Many different fleets are utilizing this technology to quickly and cost-effectively lower their emissions. Municipalities and commercial groups like PepsiCo are catching on to the here-and-now benefits of upgrading their current fleets to run on B100. 

“We need progress not perfection,” said Allen. “We need action and progress now. If we wait for a perfect solution, we won’t go anywhere, whether we’re talking biofuels, whether we’re talking agriculture, whether we’re talking any of the elements of sustainability and improvement. It’s about incrementality, then where do we go from there.”

PepsiCo hopes to not just show off their methods for meeting sustainability goals—they want to encourage and empower others to do the same.

“As we look to be a leader in the space, it’s not just ‘how do we educate and try to advance and show fleets what we are doing,’ but how do we help enable them to follow similar goals for decarbonization,” Buttgenbach said.

PepsiCo has proven that biodiesel and B100 play important roles in achieving sustainability goals and was recognized with the Clean Fuels Alliance America Inspiration Award at the Clean Fuels Conference 2024. The company is tackling environmental challenges head-on and blazing a trail for fleets to lower carbon emissions now and in the future.

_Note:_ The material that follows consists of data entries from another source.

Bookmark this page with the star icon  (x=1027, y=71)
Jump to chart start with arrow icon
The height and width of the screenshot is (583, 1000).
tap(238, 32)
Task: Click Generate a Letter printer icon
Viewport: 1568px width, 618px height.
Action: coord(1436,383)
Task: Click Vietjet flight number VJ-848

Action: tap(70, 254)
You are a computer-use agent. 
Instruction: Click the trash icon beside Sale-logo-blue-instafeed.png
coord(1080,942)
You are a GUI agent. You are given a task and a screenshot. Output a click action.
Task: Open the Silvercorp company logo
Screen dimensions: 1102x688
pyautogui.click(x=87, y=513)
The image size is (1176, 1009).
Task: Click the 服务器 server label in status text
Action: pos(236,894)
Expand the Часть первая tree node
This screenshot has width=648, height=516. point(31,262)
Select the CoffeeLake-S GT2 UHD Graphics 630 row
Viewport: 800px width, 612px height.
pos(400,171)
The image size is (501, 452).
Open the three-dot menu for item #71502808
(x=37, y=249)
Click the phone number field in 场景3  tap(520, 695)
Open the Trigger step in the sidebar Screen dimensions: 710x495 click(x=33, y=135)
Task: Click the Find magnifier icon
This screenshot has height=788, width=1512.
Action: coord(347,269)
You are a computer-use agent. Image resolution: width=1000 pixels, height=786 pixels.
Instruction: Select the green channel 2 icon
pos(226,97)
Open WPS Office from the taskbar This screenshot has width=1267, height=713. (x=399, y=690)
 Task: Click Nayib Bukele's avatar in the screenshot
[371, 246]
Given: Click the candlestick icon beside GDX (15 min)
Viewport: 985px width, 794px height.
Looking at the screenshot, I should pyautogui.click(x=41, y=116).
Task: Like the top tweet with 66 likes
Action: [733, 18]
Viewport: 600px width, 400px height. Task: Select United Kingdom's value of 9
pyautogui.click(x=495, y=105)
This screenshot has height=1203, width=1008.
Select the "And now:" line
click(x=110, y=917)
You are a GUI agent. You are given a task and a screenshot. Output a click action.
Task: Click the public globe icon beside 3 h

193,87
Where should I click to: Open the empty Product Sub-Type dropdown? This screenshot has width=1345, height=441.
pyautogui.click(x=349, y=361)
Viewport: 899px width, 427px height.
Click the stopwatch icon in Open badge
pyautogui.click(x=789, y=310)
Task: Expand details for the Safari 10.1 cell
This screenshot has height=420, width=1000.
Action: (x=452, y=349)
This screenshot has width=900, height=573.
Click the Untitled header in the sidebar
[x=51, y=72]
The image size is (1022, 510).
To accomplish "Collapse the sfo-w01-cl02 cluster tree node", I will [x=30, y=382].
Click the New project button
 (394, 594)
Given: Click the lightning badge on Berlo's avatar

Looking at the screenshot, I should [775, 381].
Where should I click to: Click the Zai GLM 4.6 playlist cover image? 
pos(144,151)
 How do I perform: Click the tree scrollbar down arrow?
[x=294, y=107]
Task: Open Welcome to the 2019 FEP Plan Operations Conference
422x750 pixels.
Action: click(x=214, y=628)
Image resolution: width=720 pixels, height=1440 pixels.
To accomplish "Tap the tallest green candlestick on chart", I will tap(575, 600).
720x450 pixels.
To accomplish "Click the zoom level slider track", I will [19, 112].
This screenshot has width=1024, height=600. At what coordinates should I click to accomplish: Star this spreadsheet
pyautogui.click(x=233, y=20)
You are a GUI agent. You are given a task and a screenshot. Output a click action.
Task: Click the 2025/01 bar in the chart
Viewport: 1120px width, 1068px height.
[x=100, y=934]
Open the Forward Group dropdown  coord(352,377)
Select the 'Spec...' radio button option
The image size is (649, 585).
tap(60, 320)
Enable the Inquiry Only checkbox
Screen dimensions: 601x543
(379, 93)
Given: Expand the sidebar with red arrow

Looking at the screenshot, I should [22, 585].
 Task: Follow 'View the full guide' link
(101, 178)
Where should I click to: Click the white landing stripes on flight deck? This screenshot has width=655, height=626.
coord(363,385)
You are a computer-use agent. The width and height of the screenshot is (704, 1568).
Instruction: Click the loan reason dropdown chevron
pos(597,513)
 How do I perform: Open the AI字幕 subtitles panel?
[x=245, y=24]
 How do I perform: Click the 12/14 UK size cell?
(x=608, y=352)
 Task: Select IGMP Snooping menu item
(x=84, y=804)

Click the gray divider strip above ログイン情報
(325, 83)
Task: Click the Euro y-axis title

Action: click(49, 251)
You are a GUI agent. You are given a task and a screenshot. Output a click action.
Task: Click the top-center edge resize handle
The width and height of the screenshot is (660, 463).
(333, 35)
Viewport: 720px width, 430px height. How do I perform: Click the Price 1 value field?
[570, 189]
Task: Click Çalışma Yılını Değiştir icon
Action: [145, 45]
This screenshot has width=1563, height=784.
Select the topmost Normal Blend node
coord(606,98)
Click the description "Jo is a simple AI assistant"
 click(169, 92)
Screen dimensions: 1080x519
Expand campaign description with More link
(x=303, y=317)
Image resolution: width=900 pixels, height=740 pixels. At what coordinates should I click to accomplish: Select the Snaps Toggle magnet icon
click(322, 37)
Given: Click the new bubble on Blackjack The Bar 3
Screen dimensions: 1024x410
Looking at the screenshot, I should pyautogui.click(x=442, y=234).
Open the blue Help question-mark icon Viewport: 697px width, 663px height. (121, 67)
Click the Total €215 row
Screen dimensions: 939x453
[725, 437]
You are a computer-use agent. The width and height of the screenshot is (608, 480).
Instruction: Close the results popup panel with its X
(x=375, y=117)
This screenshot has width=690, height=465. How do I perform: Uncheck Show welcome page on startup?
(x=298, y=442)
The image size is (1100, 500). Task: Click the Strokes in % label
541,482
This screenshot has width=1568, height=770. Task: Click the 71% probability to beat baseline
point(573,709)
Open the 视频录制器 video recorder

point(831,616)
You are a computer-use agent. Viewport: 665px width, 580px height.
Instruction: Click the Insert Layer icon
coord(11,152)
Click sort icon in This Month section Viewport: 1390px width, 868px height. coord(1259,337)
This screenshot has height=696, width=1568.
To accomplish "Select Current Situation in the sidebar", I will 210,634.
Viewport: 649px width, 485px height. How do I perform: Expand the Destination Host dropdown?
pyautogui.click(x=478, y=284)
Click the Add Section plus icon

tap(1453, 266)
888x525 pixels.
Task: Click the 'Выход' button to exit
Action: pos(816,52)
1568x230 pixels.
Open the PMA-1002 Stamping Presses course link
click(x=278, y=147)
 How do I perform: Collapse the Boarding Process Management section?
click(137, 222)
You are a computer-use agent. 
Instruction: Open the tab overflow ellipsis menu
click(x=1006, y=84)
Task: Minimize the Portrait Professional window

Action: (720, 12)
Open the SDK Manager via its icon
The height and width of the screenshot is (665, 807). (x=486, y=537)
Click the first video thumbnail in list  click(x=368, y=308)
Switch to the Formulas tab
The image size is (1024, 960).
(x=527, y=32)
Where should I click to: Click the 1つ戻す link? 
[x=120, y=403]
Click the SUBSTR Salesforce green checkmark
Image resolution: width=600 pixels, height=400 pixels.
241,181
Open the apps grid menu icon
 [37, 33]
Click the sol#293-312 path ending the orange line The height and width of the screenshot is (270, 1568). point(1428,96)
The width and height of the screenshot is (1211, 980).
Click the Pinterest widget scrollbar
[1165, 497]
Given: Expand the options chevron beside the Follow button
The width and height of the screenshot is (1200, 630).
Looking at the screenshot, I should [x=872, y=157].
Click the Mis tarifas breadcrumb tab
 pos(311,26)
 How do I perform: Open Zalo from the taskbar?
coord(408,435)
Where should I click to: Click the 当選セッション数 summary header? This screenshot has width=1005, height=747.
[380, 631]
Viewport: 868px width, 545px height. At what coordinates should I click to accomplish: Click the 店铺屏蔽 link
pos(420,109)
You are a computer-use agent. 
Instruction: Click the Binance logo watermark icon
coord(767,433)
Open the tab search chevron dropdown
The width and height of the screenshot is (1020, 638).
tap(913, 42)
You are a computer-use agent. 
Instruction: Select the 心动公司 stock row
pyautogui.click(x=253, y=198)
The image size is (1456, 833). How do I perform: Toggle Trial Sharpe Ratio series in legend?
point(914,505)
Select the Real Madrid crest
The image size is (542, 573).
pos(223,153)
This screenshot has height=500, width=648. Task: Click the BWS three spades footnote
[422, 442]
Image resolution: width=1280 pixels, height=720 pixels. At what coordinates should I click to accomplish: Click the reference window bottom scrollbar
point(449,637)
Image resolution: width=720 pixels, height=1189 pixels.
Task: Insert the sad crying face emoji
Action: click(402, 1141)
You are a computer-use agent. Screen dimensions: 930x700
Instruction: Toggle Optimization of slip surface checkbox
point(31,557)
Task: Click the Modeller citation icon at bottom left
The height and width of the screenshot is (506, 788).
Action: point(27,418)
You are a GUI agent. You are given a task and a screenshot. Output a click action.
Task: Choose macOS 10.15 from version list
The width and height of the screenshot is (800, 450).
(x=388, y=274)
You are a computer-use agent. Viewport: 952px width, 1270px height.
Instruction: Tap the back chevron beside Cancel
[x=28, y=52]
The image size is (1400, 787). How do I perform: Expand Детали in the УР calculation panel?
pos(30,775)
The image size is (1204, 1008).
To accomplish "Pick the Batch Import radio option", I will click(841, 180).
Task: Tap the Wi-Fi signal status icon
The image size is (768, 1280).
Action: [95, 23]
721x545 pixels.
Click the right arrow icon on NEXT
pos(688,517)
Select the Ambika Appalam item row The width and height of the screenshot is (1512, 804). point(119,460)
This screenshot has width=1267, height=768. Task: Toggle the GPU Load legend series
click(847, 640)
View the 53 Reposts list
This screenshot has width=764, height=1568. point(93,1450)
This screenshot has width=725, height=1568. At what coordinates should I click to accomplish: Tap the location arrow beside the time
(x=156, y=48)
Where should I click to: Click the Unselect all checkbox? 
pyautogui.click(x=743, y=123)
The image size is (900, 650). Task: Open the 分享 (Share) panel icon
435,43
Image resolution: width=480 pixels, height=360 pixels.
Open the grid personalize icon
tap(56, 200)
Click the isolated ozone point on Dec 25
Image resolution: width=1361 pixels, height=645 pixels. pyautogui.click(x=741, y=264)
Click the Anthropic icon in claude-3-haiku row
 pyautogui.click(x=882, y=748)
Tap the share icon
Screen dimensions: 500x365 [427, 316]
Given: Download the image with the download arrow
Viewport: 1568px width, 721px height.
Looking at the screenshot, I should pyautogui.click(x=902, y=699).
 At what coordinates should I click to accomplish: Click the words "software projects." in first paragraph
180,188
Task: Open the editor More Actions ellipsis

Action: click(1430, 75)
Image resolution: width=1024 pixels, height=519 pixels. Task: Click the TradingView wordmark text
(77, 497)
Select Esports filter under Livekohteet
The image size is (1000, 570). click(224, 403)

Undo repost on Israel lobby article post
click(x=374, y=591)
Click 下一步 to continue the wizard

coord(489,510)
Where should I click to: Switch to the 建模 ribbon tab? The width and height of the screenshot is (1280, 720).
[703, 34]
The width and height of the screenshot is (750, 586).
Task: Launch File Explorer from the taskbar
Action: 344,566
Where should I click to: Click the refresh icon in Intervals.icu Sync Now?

Made from an increasingly diverse mix of resources such as recycled cooking oil, soybean oil, and animal fats, the clean fuels industry is a proven, integral part of America’s clean energy future. Clean Fuels Alliance America is the U.S. trade association representing the entire biodiesel, renewable diesel and sustainable aviation fuel supply chain, including producers, feedstock suppliers and fuel distributors. Clean Fuels receives funding from a broad mix of private companies and associations, including the United Soybean Board and state checkoff organizations.